Wagenknecht begann mit den Worten, Krisen gehörten zwar zum Kapitalismus wie das Unwetter zum Hochsommer, doch 2008 sei schier ein Tsunami gewesen. Mindestens 40 Billionen Dollar seien vernichtet worden, Millionen Menschen arbeits- und obdachlos geworden. Krisengrund sei, dass die neoliberale Deregulierung des Finanzmarktes das Korsett vernünftiger Regelungen gesprengt habe. Die Linke habe in der Krise von 2008 »Sparkassen statt Zockerbuden« gefordert. Doch der damalige Bundesfinanzminister Peer Steinbrück (SPD) habe – auf Anraten der britischen Wirtschaftskanzlei Freshfields – die Brandstifter zum Feuerlöschen beauftragt. Seitdem sei im Bankensektor durch Fusionen wie die von Deutscher Bank und Postbank eine immer größere Konzentration zu verzeichnen, und es entstünden neue Spekulationsblasen, in der BRD vor allem im Wohnsektor. Zur Regulierung schlug Wagenknecht vor, den realen Nutzen von Finanzprodukten vor deren Zulassung zu prüfen und Vermögensanhäufung durch eine Millionärssteuer zu bekämpfen. Finanzstabilität sei ein öffentliches Gut, weshalb Sparkassen und Volksbanken gestärkt werden sollten. Sie verabschiedete sich mit der Mahnung, dass die Demokratie noch eine Finanzkrise vielleicht nicht überleben werde.

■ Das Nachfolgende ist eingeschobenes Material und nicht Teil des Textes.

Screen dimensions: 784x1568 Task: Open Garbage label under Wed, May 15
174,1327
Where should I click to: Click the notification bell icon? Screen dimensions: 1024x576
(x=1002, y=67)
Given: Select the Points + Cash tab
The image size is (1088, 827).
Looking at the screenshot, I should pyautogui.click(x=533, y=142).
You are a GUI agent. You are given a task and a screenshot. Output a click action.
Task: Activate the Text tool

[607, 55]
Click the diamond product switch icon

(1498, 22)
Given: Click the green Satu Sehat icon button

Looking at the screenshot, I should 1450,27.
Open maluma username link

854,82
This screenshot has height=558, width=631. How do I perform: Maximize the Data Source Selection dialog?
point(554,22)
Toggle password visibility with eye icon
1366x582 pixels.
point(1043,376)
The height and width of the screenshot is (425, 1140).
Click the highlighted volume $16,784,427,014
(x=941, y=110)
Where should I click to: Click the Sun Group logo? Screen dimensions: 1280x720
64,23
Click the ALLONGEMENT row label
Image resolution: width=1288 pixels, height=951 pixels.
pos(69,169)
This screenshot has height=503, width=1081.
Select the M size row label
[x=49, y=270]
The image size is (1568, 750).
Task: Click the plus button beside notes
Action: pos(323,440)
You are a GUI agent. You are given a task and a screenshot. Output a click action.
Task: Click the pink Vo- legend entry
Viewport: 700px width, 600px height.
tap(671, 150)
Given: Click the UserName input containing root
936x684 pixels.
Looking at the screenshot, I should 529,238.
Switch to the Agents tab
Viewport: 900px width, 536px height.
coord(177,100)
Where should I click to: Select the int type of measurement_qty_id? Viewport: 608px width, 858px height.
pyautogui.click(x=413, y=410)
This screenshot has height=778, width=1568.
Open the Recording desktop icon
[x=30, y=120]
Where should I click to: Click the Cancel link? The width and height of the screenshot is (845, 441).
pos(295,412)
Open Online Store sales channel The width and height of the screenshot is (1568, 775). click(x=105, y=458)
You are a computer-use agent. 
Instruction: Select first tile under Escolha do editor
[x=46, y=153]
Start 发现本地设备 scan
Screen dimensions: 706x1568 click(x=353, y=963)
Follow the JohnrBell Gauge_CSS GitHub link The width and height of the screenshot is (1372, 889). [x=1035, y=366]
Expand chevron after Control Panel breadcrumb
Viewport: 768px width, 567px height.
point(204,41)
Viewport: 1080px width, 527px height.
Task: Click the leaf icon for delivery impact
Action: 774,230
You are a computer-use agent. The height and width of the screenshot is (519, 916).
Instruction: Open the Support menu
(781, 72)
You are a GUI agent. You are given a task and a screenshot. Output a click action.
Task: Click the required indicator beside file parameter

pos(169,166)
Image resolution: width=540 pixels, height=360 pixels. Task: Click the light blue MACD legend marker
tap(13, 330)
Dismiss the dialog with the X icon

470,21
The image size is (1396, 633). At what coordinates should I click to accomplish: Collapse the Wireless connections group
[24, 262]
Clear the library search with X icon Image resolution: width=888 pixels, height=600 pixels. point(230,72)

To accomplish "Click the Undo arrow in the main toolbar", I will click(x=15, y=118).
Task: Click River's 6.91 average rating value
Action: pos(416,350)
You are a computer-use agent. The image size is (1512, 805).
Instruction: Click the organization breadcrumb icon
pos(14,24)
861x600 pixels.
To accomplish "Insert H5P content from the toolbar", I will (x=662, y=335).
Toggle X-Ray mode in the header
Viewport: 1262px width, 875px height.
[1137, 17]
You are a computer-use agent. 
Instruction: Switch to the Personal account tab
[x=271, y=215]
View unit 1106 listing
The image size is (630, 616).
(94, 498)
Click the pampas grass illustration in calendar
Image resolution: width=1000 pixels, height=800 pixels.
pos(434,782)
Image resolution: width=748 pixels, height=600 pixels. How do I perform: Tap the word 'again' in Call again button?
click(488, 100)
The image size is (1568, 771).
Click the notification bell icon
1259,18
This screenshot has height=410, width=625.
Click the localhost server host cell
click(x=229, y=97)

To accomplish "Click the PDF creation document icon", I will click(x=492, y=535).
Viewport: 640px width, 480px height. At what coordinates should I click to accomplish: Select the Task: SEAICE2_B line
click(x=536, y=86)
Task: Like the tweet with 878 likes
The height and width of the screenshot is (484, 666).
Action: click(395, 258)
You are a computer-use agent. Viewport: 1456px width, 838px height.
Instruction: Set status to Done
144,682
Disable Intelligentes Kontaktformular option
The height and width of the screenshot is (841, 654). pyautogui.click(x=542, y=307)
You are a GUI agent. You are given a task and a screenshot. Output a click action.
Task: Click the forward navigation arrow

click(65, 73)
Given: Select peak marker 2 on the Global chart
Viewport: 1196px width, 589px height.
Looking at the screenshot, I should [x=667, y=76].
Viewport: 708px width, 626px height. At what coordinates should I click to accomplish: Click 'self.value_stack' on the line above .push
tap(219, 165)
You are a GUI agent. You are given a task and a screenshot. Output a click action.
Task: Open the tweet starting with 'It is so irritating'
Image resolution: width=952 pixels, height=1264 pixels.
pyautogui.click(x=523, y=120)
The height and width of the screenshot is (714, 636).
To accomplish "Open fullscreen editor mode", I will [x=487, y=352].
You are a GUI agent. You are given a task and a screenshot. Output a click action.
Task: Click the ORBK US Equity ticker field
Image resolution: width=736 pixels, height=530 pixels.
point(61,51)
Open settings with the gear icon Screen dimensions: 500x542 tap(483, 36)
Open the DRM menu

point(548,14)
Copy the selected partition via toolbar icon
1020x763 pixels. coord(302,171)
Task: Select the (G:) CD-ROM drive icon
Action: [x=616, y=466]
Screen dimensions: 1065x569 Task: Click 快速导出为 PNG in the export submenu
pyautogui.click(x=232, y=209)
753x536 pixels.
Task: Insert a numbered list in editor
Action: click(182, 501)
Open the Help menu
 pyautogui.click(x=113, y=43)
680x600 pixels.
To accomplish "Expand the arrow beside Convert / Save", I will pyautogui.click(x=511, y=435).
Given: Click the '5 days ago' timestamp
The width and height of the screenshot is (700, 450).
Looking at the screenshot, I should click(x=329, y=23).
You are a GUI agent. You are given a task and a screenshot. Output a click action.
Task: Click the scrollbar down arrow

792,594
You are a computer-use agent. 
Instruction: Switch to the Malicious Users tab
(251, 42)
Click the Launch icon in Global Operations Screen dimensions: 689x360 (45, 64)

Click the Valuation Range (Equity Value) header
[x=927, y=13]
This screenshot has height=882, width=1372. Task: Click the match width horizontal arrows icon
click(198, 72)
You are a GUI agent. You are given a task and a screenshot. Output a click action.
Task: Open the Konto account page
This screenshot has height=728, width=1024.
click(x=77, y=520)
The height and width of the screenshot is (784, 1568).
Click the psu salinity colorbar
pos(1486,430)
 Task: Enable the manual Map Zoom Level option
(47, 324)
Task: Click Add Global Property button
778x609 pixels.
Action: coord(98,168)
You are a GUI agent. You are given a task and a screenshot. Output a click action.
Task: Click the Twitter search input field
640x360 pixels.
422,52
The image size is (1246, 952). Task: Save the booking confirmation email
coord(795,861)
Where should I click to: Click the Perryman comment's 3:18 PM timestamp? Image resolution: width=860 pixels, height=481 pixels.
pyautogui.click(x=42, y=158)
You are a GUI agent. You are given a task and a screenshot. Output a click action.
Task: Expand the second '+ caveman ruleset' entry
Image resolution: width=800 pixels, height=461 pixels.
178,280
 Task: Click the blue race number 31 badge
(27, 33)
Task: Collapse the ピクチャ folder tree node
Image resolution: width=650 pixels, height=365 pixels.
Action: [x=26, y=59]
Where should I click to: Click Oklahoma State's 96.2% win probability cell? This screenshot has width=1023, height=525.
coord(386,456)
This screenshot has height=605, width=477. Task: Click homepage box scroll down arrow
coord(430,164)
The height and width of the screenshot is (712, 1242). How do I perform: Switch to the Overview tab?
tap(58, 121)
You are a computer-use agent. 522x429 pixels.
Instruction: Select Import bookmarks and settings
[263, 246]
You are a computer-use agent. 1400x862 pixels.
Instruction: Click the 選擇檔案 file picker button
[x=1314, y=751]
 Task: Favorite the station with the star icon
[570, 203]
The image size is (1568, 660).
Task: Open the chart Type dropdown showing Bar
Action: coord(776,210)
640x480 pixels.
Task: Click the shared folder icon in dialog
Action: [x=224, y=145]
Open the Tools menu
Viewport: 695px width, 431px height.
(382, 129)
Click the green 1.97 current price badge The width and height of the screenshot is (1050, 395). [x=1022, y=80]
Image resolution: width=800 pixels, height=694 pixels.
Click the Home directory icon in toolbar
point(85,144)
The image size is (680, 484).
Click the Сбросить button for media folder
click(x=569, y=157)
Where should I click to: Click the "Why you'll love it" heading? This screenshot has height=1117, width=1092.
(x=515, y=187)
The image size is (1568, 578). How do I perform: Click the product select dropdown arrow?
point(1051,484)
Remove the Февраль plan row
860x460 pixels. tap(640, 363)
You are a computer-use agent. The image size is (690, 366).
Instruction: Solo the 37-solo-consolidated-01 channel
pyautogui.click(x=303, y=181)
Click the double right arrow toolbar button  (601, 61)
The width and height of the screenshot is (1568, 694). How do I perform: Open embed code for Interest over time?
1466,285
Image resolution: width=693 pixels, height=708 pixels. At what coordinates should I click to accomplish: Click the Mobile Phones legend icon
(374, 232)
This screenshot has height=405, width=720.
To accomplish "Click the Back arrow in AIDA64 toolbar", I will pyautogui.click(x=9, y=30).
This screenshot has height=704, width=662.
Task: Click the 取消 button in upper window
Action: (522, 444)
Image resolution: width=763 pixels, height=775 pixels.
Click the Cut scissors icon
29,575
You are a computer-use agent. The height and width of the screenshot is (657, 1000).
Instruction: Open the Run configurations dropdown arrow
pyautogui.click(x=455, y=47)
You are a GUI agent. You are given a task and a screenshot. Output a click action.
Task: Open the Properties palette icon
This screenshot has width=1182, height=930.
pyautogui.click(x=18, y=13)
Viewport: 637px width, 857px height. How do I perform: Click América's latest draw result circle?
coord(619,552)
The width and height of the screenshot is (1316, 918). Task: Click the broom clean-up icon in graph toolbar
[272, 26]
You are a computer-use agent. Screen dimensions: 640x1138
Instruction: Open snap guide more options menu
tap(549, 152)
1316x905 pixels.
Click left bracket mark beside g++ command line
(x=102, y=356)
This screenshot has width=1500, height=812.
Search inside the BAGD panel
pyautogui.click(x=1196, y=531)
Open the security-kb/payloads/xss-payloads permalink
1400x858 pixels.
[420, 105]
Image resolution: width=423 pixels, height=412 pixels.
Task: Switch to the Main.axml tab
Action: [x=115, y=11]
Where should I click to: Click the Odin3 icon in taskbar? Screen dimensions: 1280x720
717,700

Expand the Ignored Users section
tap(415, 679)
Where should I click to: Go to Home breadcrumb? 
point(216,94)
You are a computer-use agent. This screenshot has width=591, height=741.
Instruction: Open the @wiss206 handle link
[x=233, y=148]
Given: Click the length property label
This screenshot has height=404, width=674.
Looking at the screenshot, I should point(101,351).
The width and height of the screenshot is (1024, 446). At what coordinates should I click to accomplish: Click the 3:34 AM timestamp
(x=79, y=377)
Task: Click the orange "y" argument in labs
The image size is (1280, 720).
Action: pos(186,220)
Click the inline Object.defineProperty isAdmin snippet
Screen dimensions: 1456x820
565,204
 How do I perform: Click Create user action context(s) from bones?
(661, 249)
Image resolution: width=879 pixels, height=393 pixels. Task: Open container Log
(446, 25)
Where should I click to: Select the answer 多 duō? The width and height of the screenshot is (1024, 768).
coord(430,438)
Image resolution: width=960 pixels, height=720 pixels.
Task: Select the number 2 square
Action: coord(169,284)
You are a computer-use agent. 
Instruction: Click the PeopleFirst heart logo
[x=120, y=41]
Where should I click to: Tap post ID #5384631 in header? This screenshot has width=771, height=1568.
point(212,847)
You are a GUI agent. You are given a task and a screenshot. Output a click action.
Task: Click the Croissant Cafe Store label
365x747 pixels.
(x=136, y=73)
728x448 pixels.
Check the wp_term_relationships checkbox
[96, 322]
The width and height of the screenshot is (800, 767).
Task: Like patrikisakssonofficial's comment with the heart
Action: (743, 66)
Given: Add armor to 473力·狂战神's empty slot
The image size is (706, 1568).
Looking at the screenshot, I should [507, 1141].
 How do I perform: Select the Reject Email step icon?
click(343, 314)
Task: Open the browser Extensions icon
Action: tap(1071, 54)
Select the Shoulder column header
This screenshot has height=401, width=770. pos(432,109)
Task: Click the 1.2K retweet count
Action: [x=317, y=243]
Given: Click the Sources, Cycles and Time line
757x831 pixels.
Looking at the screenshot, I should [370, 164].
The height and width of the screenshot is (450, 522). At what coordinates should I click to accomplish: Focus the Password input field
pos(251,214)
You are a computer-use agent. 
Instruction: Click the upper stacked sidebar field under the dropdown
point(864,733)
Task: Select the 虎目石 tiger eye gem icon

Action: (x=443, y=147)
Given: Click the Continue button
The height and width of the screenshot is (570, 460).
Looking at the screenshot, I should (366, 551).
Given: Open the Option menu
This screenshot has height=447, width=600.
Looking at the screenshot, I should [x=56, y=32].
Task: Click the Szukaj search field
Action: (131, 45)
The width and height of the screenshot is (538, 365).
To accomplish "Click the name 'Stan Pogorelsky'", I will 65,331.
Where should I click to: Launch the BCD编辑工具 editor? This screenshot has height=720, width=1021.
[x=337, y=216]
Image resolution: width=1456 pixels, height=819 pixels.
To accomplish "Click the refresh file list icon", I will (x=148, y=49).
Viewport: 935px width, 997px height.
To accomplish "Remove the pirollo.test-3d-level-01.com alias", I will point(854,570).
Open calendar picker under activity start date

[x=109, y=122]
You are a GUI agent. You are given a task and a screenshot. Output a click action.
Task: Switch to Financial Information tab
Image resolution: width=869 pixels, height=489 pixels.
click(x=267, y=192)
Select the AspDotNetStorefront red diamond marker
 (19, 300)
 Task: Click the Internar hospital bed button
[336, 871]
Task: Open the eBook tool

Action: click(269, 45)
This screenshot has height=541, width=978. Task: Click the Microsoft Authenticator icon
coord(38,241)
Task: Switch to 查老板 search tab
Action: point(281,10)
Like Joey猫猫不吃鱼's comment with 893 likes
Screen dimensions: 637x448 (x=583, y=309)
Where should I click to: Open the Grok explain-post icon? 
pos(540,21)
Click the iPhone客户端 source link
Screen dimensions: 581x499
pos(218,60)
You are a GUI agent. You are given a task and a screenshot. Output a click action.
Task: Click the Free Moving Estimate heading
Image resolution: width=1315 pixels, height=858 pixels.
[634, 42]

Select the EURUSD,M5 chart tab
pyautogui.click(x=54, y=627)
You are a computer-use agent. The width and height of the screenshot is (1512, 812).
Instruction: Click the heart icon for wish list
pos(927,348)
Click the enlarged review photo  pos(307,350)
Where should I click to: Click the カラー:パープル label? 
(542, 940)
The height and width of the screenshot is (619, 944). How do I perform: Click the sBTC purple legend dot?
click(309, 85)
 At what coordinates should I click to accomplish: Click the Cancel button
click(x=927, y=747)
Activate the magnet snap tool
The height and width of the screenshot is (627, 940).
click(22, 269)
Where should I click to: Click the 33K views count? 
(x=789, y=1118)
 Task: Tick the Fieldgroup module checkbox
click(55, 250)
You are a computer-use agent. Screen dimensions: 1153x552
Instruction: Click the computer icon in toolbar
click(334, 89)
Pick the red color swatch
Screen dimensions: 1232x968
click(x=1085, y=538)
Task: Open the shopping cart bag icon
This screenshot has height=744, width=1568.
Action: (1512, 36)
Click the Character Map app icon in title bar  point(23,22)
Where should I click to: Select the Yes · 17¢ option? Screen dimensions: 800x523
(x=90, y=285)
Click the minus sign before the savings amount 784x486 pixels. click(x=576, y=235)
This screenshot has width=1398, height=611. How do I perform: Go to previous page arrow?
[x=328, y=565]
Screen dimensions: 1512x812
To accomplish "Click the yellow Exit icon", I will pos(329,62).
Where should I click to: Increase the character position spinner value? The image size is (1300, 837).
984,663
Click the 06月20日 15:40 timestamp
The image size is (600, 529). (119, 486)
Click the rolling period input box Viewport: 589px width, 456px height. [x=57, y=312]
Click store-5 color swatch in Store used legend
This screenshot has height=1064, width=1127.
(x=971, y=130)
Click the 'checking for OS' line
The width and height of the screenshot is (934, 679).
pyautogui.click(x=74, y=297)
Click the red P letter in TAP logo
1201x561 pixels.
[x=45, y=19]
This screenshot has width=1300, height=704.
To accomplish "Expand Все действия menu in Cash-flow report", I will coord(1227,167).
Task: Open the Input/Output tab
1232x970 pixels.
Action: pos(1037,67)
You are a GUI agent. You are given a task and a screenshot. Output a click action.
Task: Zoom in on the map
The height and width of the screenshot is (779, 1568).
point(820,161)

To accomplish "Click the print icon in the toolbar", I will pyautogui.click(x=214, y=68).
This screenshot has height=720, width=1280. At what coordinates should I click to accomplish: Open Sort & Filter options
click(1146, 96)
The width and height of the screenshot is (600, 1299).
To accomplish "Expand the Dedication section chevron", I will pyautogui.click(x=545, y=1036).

Der ehemalige WIFO-Ökonom Schulmeister ermutigte in seinem Vortrag dazu, die Systemfrage zu stellen, anstatt nur Schuldige zu suchen. Die Finanzkrise von 2008 sei durch »Business as usual« – das übliche Tagesgeschäft, von dem man glaubte, dass es schon seinen Gang geht – entstanden. Der gleichzeitige Verfall der Immobilien-, Aktien- und Rohstoffpreise habe Vermögenswerte in Dimensionen wie zuletzt 1929 zerstört. Begünstigt hätten dies technische Spekulationssysteme, mit deren Hilfe »Trader« (Aktienhändler) die Trägheitsmomente des Marktes ausnutzen. Leider sei daraus keine wirkliche Konsequenz gezogen worden: In Europa seien die Finanztransaktionen seit 2008 wieder angestiegen, in den USA seien sie leicht rückläufig. Die Gefahr der nächsten Krise sei größer, weil die Immobilienpreise und die Staatsverschuldungen heute höher seien als 2008. Schulmeister empfahl, sich mit Gegenkonzepten vorzubereiten. Als Zwischenlösung könnten rasante Aktienverkäufe durch ein Auktionssystem mit festen Verkaufszeitpunkten gebremst werden.
Anschließend diskutierten die Gesprächsteilnehmer die Frage: »Kann es Finanzstabilität ohne Umverteilung geben?« Der Exbankier Stiefmüller erklärte, dass in der EU keine wirksame Regulierung stattfinde. Er forderte eine ausreichende Haftung von Kapitaleignern für ihre Investitionen. Sparkassenvertreter Morales machte die Umverteilung des Wohlstands von unten nach oben für die zunehmenden Krisen verantwortlich. Der Abgeordnete Cezanne forderte, durch Umverteilung den Finanzsektor gesundzuschrumpfen. Löhne müssten gesteigert, Umlageversicherungen gestärkt, und eine Finanztransaktionssteuer müsse eingeführt werden.
Morales erklärte, dass die gleichartige Regulierung von Groß- und Kleinbanken durch die EU den Sparkassen schade, weil sie inkompatibel mit deren Geschäftsmodellen sei. Das Hauptproblem sei jedoch, dass in einer Rezession weniger Kredite nachgefragt würden. Eine Bank vergebe keine Kredite, wenn sie das besonders leicht könne, sondern wenn jemand einen Kredit brauche. Zur Frage, ob die Finanzmärkte zu stark für den Staat seien, meinte Cezanne, dass demokratische Gegenwehr vor allem auf der Straße, in den Betrieben und in der Zivilgesellschaft stattfinden müsse. Die Fraktion könne hierbei nur unterstützen.
»Will Die Linke den Kapitalismus überhaupt noch abschaffen?« fragte ein Diskussionsteilnehmer. Cezanne bejahte die Frage unter Verweis aufs Parteiprogramm. Jetzt gehe es zwar um das Zurückdrängen der Finanzialisierung, aber irgendwann könne der Punkt kommen, wo das im Kapitalismus nicht mehr gehe. De Masi meinte, dass es ihm nicht um Biegen oder Brechen gehe: Er wolle den Kapitalismus biegen, bis er bricht.